The rates that Enbridge and Union currently charge customers are set using two separate frameworks that expire at the end of 2018. The Ontario Energy Board would normally review the costs of each of the gas utilities and set new rates starting in 2019. In a separate application, Enbridge and Union asked the Ontario Energy Board to defer its full review of their costs for 10 years and proposed a new methodology for setting rates between 2019 and 2028.

For a while it looked like Ontario might have one single monopoly providing natural gas service throughout the province. However, EPCOR, a public utility owned by the City of Edmonton entered the Ontario market in 2017 by buying all of the assets of Natural Resource Gas or NRG in Aylmer for $21 million.

NRG has 8000 customers. The OEB approved the acquisition in August 2017 applying the no harm test that the Board has used in the consolidations in the electricity industry. The Board also adopted the practice in the electricity industry of not allowing the applicant to recover any of the premium in the acquisition price from rate payers. EPCOR paid $21 million for assets which had a net book value of just over $14 million.

2017 also saw a continuation of the battle between EPCOR and Union regarding three natural gas franchises in South Bruce County. In March 2015 three municipalities had requested proposals from parties interested in providing gas in the municipalities. A number of companies applied and the municipalities chose EPCOR. EPCOR then applied to the Ontario Energy Board for approval of the franchise agreements granted by municipalities in November 2016.

Objections from Union regarding the nature of the bidding process resulted in the Board putting those applications on hold and holding a generic hearing to determine how competitive applications for natural gas franchises in Ontario should be best handled. The Board issued its Decision in the generic hearing in November 2016 and since that time has been reviewing various proposals from both EPCOR and Union. The first Procedural Order in that process was issued in January 2017 and what appears to be the last Procedural Order was issued in February 2018 with answers to be filed on March 2, 2018. A final decision is expected sometime in the spring.

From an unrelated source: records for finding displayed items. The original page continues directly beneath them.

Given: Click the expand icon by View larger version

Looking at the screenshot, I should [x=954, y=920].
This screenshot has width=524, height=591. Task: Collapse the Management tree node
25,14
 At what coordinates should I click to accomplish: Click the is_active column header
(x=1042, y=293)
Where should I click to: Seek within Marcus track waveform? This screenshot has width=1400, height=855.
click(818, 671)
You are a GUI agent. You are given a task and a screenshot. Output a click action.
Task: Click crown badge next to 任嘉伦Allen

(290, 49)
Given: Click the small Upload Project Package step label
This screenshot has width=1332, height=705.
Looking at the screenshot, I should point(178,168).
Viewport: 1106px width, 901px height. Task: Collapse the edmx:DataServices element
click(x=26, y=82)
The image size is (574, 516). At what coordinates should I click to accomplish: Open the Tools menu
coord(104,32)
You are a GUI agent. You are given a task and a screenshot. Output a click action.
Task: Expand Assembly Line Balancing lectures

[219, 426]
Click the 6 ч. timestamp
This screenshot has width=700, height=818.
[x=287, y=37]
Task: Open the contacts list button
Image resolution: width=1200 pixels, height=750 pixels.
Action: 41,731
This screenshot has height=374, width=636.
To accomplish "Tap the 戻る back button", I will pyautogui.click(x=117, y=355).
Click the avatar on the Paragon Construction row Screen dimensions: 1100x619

Another important decision in the natural gas industry during 2017 occurred on the West Coast. That decision was one of the first regulatory decisions to deal with renewable natural gas which in a world of carbon costs is attracting a great deal of attention.

In August of 2015, FortisBC, which provides natural gas service in different areas of British Columbia, applied to the B.C. Utilities Commission for approval to modify the pricing regime for renewable natural gas (RNG) in the province. RNG is pipeline quality natural gas produced from decomposed organic waste from farms, sewage, landfill gas and municipal organic waste.

The regulatory proceeding began in September 2015 and continued until May 2017. In August 2017, the B.C. Utilities Commission approved a revised pricing structure whereby a portion of the incremental RNG cost is absorbed by the ratepayer and a portion is absorbed by the voluntary RNG market. The Commission agreed that the only way to sustain and develop renewable natural gas is to allocate the cost of the incremental RNG premium between the general rate base and the voluntary markets. The Commission noted that the RNG program fosters B.C. energy objectives including reducing GHG emissions, developing innovative technologies, encouraging switching to lower carbon energy, and reducing waste biomass.